HEEEEEEEEEEEELP!Last edited by pau on Wed Nov 30, 2005 3:51 pm; edited 4 times in total

----------

## pau

bump...

----------

## asterix404

Yea... I think that I read that the driver only works about 50% of the time. With mine it literally saw everything but couldn't physically connect to it, even in the same room. I gave up and bought a relaly cheep pcmcia card... and just got that working with tons of help. I wouldn't recomend anything with the rt2500 chipset unless you already have one. Mine was 7$... I can live with some heart ache. I am sorry that is the best solution I could give you. A guy who does work with drivers said that the ipw2200 ones were really bad and very unstable and prone to break more then frequently.

----------

## pau

cheers mate...

... I was fearing something like that...   :Evil or Very Mad: 

I've spent a LOT of time trying to figure out whether I am too stupid for it or if it's the wlan chip thing... If I had known I had not bought this laptop... 

Well... maybe we have to wait a couple of months... for new drivers

----------

## pau

Hi,

I have been struggling with a bloody built-in intel 2200 wlan card for months and I only got it to work once with the 2.6.13 kernel but the connection was broken every 20 minutes or so. I have tried EVERYTHING and I have posted a lot and nothing helped. I am really FED UP with this, I give up... Now I have taken the decission of buying a cheap pcmcia wlan card... So here you have my question:

Could you name some cheap wlan pcmcia card models that work "out of the box" (or with a minim. effort) for gnu/linux?

I don't want any more troubles. I just want something that WORKS... Some lads out there have had problems with the rt2500 chipset, for instance.

* Written instruction a *
Quote the lines of the records between the line holding "Close the Properties panel" and the line holding "(x=107, y=189)", inclusive.

* Dataset entries *
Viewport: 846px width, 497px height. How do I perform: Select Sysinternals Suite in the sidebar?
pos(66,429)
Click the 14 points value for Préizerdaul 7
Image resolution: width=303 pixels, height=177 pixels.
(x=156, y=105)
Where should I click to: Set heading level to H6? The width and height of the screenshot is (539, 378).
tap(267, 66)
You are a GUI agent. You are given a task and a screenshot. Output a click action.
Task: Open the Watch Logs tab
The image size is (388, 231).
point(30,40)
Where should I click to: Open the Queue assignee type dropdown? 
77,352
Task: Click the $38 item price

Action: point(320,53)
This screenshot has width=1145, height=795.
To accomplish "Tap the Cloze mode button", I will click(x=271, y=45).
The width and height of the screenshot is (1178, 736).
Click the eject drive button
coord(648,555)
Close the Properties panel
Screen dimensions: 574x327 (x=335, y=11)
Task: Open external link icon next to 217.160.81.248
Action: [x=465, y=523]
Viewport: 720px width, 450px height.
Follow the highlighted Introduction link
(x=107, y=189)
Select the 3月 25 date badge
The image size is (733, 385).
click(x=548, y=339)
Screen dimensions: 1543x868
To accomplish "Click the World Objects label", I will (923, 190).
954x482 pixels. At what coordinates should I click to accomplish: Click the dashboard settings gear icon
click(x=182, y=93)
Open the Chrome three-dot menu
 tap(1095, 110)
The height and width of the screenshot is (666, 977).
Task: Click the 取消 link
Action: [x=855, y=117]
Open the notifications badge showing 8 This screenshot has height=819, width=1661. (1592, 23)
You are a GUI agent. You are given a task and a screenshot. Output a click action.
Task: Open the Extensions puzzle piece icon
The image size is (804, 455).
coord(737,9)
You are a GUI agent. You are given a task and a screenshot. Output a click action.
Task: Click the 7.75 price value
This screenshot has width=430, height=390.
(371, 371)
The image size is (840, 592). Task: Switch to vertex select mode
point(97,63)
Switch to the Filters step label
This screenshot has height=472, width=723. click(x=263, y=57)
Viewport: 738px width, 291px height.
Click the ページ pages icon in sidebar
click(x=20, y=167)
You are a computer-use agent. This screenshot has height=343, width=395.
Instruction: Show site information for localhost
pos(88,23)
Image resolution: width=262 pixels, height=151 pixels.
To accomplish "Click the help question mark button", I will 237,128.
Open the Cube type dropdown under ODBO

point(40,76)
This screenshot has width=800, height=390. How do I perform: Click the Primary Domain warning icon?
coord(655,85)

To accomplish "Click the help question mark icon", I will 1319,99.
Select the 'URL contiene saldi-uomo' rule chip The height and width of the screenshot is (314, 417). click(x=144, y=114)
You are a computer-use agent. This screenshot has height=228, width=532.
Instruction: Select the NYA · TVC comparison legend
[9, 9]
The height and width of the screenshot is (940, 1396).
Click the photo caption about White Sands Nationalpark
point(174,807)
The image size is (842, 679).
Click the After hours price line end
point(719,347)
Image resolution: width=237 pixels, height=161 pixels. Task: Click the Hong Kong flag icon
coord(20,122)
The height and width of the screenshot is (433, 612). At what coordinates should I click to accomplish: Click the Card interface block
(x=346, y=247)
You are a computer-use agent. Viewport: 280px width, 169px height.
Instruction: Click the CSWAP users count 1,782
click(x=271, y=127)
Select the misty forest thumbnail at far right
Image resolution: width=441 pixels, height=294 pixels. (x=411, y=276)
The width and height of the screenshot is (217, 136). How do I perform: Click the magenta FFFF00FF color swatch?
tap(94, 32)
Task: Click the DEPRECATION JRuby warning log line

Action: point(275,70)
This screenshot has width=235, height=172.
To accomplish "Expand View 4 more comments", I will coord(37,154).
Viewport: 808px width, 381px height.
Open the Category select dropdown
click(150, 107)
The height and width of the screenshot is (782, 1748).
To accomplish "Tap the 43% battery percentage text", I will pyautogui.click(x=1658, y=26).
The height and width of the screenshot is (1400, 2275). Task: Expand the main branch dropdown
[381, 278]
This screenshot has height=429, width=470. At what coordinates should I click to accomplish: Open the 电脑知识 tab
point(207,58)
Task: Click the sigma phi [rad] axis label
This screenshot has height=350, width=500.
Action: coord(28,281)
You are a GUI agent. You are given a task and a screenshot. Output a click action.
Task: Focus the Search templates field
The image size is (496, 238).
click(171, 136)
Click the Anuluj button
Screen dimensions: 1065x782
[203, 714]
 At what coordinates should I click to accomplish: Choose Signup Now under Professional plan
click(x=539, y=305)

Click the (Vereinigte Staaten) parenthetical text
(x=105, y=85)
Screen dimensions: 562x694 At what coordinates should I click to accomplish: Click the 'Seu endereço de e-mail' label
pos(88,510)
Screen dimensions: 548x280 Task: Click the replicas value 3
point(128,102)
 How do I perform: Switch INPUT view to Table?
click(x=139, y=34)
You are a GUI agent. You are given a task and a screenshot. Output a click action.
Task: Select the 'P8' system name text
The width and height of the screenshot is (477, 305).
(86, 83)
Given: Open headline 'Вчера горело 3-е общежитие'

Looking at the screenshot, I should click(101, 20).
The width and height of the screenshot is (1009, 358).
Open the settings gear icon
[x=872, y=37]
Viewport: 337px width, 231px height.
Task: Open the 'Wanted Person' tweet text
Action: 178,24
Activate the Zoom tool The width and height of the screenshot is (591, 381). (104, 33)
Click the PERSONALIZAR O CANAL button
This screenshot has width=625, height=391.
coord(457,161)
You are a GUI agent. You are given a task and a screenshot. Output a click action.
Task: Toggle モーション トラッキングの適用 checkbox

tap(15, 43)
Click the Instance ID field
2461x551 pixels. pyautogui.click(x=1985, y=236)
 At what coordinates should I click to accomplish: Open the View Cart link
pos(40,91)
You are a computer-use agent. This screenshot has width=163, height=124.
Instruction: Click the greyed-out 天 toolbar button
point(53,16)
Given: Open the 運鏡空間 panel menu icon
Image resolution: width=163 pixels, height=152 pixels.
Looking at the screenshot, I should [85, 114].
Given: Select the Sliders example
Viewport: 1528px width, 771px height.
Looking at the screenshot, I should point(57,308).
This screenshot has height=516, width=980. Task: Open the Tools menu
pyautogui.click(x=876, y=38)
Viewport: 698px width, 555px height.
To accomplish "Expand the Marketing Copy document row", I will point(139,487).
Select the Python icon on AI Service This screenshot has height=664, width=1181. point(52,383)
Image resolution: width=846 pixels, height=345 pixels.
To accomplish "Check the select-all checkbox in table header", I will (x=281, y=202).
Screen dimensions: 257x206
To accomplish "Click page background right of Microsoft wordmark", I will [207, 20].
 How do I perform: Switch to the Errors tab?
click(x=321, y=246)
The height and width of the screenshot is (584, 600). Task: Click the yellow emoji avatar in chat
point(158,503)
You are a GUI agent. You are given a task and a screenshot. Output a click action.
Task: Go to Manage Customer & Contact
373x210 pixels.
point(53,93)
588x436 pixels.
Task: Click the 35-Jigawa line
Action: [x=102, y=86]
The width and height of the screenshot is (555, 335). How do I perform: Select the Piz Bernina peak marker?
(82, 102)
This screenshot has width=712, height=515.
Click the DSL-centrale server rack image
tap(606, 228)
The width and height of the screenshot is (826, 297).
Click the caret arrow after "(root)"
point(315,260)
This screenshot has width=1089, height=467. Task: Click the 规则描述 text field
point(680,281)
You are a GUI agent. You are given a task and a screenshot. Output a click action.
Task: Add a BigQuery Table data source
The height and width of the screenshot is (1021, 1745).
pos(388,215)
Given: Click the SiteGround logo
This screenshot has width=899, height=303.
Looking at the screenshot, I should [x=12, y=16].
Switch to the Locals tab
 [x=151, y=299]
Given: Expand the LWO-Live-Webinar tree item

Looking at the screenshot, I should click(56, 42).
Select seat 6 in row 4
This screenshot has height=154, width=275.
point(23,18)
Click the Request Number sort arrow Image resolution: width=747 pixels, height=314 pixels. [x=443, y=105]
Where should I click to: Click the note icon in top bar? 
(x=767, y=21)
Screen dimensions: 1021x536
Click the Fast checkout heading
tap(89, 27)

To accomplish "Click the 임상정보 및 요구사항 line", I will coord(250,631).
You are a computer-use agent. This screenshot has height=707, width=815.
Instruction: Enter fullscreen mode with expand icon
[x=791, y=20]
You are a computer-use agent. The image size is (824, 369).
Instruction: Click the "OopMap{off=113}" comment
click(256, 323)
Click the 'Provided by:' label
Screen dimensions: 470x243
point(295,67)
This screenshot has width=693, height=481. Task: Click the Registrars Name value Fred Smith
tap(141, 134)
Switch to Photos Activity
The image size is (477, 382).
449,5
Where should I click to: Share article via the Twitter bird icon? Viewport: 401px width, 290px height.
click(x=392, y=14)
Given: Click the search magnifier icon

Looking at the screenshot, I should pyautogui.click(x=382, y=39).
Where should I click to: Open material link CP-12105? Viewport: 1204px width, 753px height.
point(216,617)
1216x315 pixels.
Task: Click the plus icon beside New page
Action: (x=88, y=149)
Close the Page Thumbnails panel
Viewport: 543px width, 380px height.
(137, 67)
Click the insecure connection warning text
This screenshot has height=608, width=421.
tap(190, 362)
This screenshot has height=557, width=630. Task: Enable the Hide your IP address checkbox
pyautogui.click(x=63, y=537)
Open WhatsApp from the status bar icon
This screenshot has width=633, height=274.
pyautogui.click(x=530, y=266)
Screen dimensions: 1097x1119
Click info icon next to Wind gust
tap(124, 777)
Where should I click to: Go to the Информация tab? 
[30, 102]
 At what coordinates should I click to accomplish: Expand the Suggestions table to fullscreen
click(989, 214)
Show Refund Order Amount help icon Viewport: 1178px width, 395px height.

* Written instruction b *
Print the part of the forum thread on Linux wireless cards between "I've spent a" and "effort) for gnu/linux?", inclusive.

* Correct result a *
Close the Properties panel
Screen dimensions: 574x327 (x=335, y=11)
Task: Open external link icon next to 217.160.81.248
Action: [x=465, y=523]
Viewport: 720px width, 450px height.
Follow the highlighted Introduction link
(x=107, y=189)

* Correct result b *
I've spent a LOT of time trying to figure out whether I am too stupid for it or if it's the wlan chip thing... If I had known I had not bought this laptop... 

Well... maybe we have to wait a couple of months... for new drivers

----------

## pau

Hi,

I have been struggling with a bloody built-in intel 2200 wlan card for months and I only got it to work once with the 2.6.13 kernel but the connection was broken every 20 minutes or so. I have tried EVERYTHING and I have posted a lot and nothing helped. I am really FED UP with this, I give up... Now I have taken the decission of buying a cheap pcmcia wlan card... So here you have my question:

Could you name some cheap wlan pcmcia card models that work "out of the box" (or with a minim. effort) for gnu/linux?